Counsel for the defendant then objected, as follows:

“We object to that statement that ‘I don’t care, I have insurance,’ as a prejudicial statement, injected into this record for prejudicial purposes; and I now move that this case be continued, and this jury be discharged.

“The Court: If that is all one motion, it is overruled. Exception.”

Defendant’s counsel, Mr. Stapleton, then said:

“I now move that the statement in this record ‘that he didn’t care, that he had insurance,’ be stricken out of the record; *1093 that this jury be discharged, and that this case continued, for the reason that the same is injected into this record for prejudicial purposes.

“The Court: Overruled. Exception.”

One Cafferty, sheriff of Iowa County, was presented as a witness on behalf of the plaintiff. He was asked about the same conversation concerning which Dwyer, the city marshal, testified. On direct examination, he testified that he had heard young Simeons make statements in the sheriff’s office regarding the collision, in which conversation he described the direction in which he was going and the rate of speed at which he was driving. After cross-examination, plaintiff’s counsel asked this question, on redirect examination: “What, if anything further, did he say in your hearing than what you told me in direct examination about that car and about that collision?” To this question an objection was made, and it was overruled. The answer was, “He said he carried insurance, — said the car carried insurance.” To this, defendant’s attorney moved to strike the answer, as being prejudicial, which motion was overruled. The motion also charged that the plamtiff’s attorney was injecting prejudicial error into the record. Later in the trial, the following record was made:

“9:45 A.M., January 9, 1929, jury called into court.

“By the Court: At this time, before we proceed further, I wish to make the following rulings: In the testimony of Daniel Dwyer, the question was asked ‘What did he’ (that is, Andrew Simeons) ‘say in your presence about how the collision occurred and what took place?’ The answer was, ‘He said he never seen the man until he hit him.
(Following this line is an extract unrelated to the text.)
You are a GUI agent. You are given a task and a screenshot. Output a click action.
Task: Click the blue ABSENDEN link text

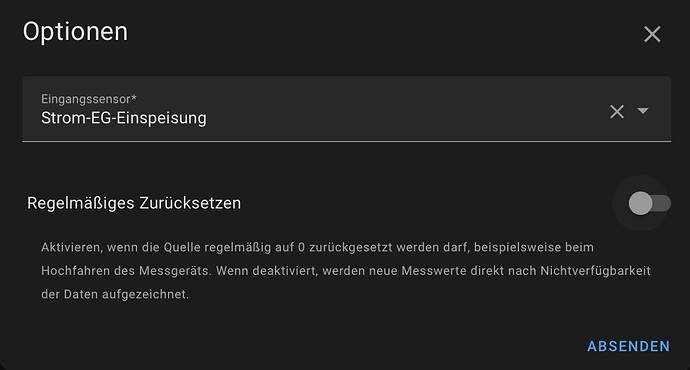628,346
I said, “You were driving fast, were you?” “No,” he said, “I wasn’t going over 30 miles an hour, or 35.” He said, “I don’t care,” he said, “I have insurance.” ’ There was a motion made to strike out ‘ “I don’t care,” he said, “I have insurance.” ’ That motion will be sustained, to the extent that the expression ‘I have insurance’ will be stricken out, and the jury is instructed not to consider that part of the answer in any manner in arriving at your verdict.”

At the close of plaintiff’s testimony, after the plaintiff rested, the attorney for the defendant moved the court to discharge the jury and to continue the cause, on many grounds: *1094 among others, the alleged misconduct of counsel by injecting into the cause the question of insurance, including the examination of the jurors and the testimony in reference to the statement of the boy Simeons in reference to carrying insurance.